Teasingly a third album was written and partly recorded before Bernard hooked up with Brett Anderson for the deeply underwhelming 'The Tears' project. Suspecting this put David's nose out of joint once more, it remains lost with only the single 'Speed' as a taster of what could have been.



Perhaps when that 'Rockferry' money runs out Bernard will get the urge to get back with his old sparring partner again. They might not have been the best of friends but the tensions between them produced some of the best music to come out of the UK in the last 25 years.

Friday, 12 October 2012

This too shall pass, I'm gonna pray

Sometimes some things just have to come out of your head cos they are searing with red hot pain. They often will not matter in a couple of hours but at the time they are all encompassing. So this is more for my benefit than anything else.

The thing is: I don't matter anymore

I haven't mattered for ages. Maybe I do to me but not to anyone else. No one has done anything to suggest that I matter to them and their lives. I used to. I once felt loved and that I mattered to a couple of special people. But I don't feel that anymore.

This may sound like a suicide note or a cry for help. It isn't either of those. Its just a realization that people don't NEED me around. Yes they may be pleased to see me from time to time but very rarely do people make the effort to invite me to places that they have to interact with me on anything but a superficial level.
I accept that may be something about me and I don't blame them.

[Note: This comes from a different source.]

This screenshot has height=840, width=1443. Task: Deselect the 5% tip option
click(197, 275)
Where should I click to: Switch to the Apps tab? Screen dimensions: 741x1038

I seriously considering jacking in the Facebook and Twitter last month as I feel its an opportunity for people to be more impersonal. A "like" can make people feel that they have been in contact so they don't need to actually communicate properly with anyone. Maybe its just part of the increasingly isolated lives we all lead with little time to consider others.

Thing is, we're not here for long and you don't half regret it when people leave that you din't take the time to spend more time with them.

Some of my mates reading this may be thinking "well, thanks a bunch? Not doing a good enough job are we?". NO! You are all wonderful and give me so much help and support. I don't deserve you. I guess the Fall line "He Is Not Appreciated" is running round my head and I'm not sure who I need to feel that appreciation from and why. Maybe I'd like a surprise birthday party. Maybe I'd like all my friends to meet in a pub (or, lets face it, a booth in the snug) when I'm alive rather than after my funeral. Maybe I just need a hug right now.

And I know I have it good - a roof over my head, family, plenty of things to amuse me and too many records to play so feeling this way is crap. An acquaintance of mine is facing homelessness and such hardship due to this fucking evil government and I really have nothing to complain about in comparison.

Sort yerself out, get on with it etc So get busy living or get busy dying etc. As I said, tomorrow is another day and this may not weigh as heavily on my mind as it does now but in order to alleviate my crushing depression I have to splurge this shit out. I'm just sorry you have to read it.

 If you have any insight that is just a stupid quip or joke - please, think it and then go on with your day cos if you think this is self pitying whining that shouldn't be taken seriously then I don't need to hear that.You may be right but I don't need to hear it.